First, I used a screwdriver and a vacuum to scrape years of crud out of the spaces.

Second, I stained the floor

Third, I cut lengths of cotton twine. For 15 row spaces, I cut eleven 8 ft long pieces, and four 12 ft long pieces. I dipped them into the stain I would use on the wood, and hung them outside on the fence to dry overnight. We were concerned they might get stiff, but they were not stiffened at all in the morning.

Then, I started using the string to fill the gaps. After experimenting, I had the following technique:
    1. In the widest/deepest gaps, I cut a length of twine the length of the deepest part, and laid it in the gap, and pressed it down using the back of a razor blade (I had a blade holder you see in the photo - you could use a screwdriver.) Then I started a length of twine near the wall, with a bit of an overhang (~1cm) tucked into the gap.
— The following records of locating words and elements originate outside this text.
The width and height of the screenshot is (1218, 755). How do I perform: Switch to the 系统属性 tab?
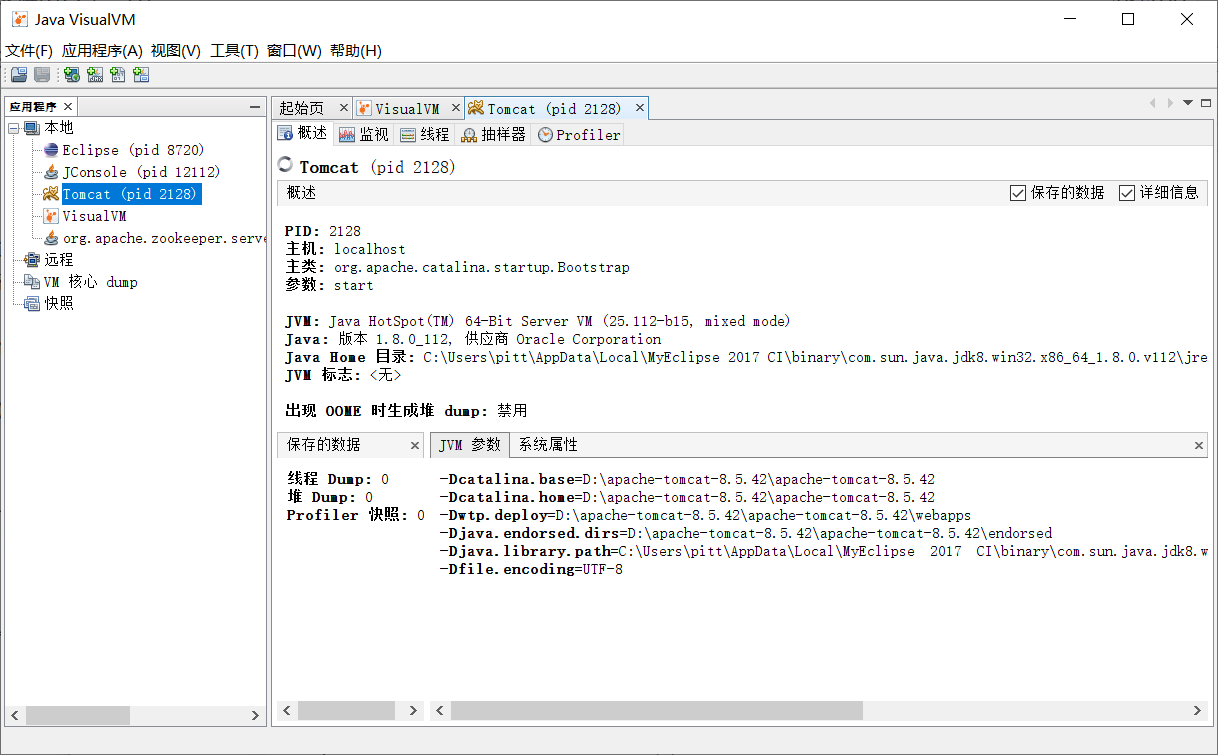pos(549,444)
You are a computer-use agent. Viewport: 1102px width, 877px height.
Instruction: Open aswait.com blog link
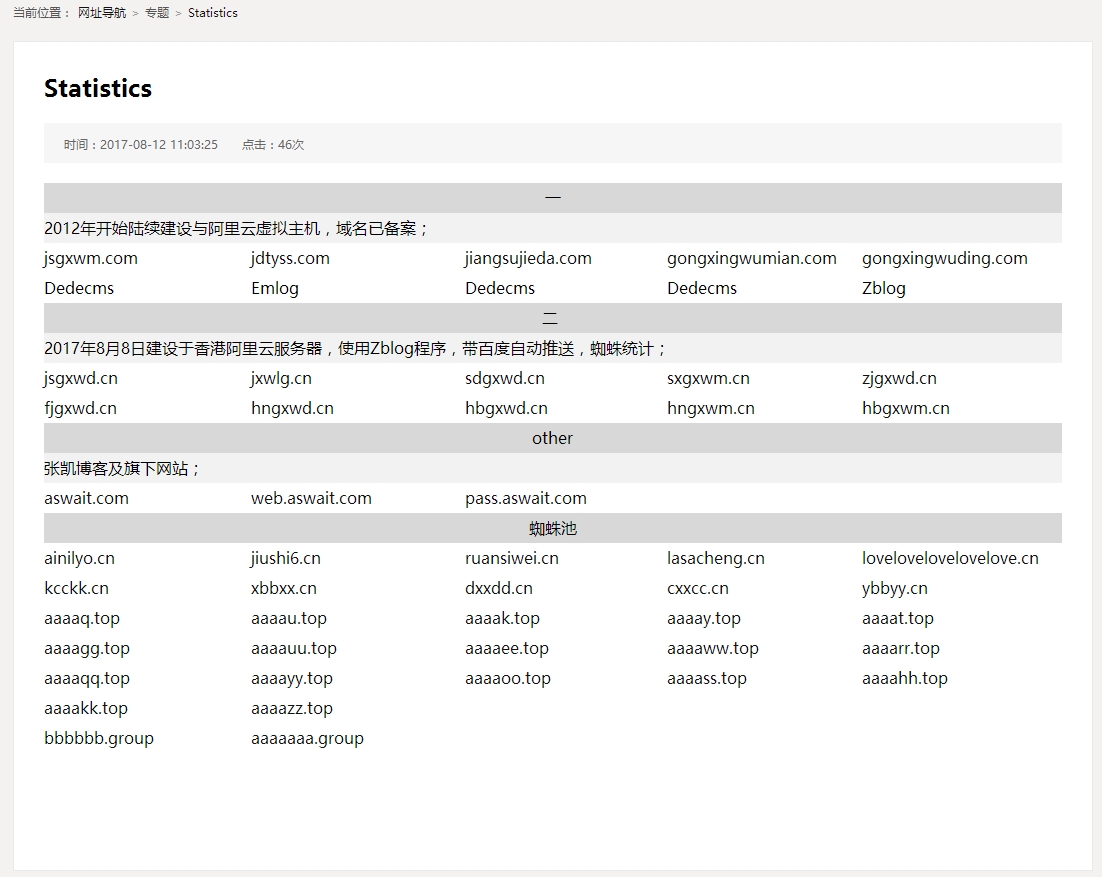click(x=86, y=498)
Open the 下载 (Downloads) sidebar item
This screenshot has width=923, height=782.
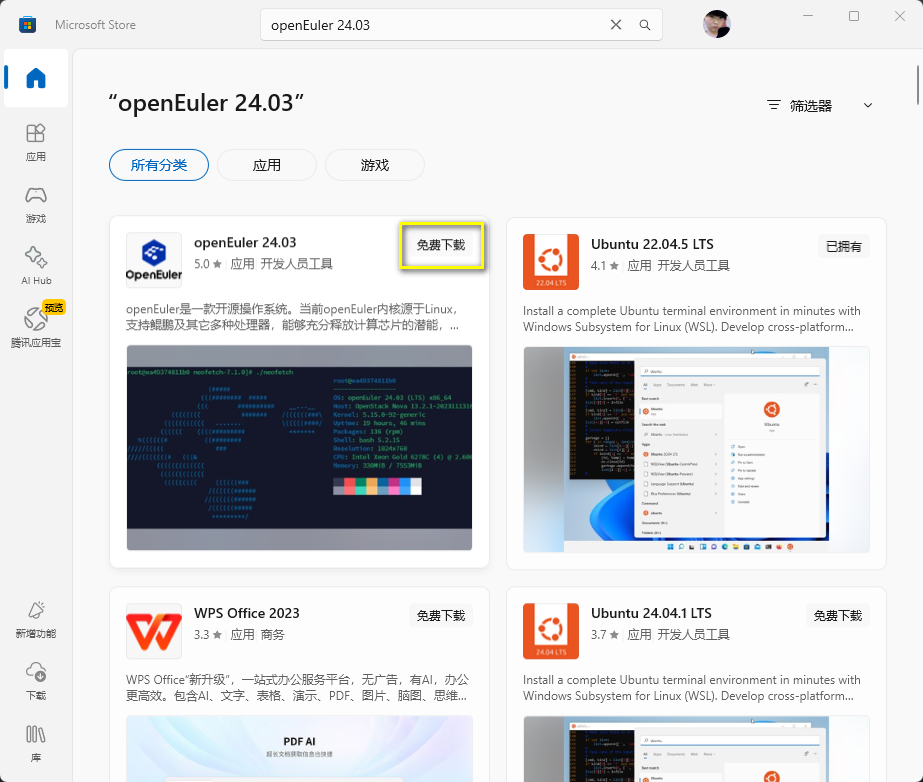36,680
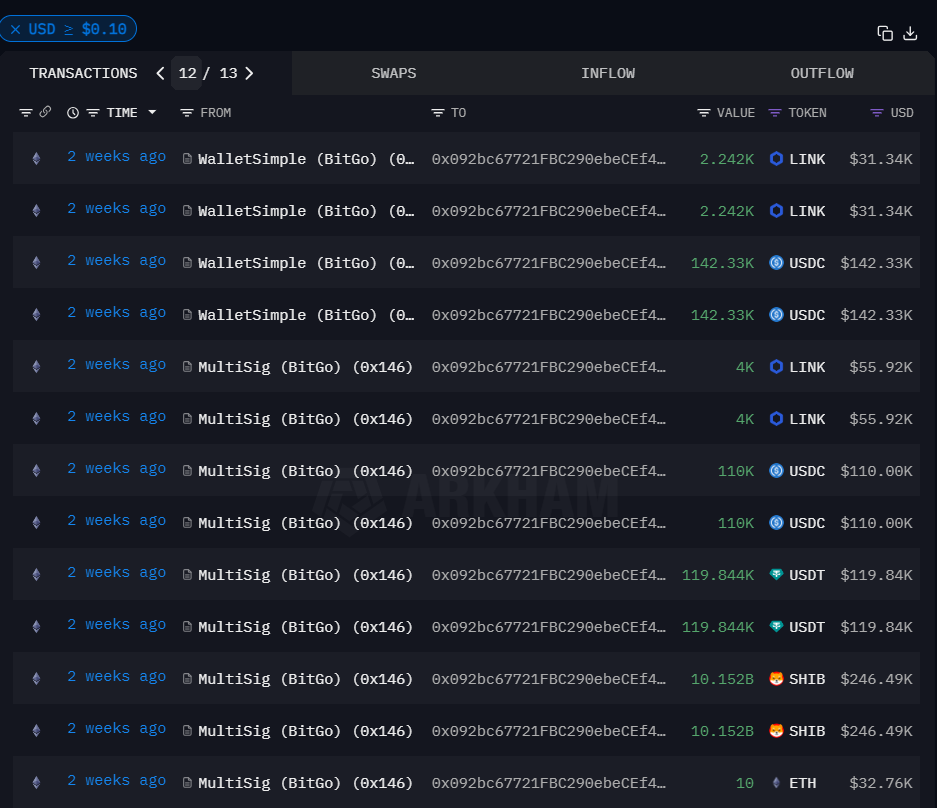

Then I ran the twine down the gap, pushing it gently into the gap with the blade as I went along. In spaces where the string fell too deeply into the gap, I pulled it out, and pressed another short piece into the gap, then brought the long piece back over it. I was careful not to let the string come up higher than the floorboards.
    2. It wasn't until I was almost to the back wall that I encountered a problem. A couple of boards were very close together, too close for the string, and the adjacent gaps were extra-wide. I had noticed when I was scraping out between the boards that they could wiggle back and forth a little. I used a probe, and very gently tapped at the crack until the board moved. It looked so much more even, and so much better, that I decided to use my string method to fix the floor. I used the probe to open the boards, then pressed a piece of twine deep into the crack, holding the boards apart. Then I ran the top piece of twine to finish it. The evened gaps were such an improvement that I went back over the floor and repaired a few other sections as well.

In the pictures here, you see the big, uneven gaps in the old floor. Then you see the stained floor with the dyed twine in place. Then you see the polyurethaned, finished floor. The color of the floor and the color of the twine are very similar after being polyed. There are still a couple of small gaps, but I think it looks great. It was a certain charm to it.

It turned out to be a great solution to a problem.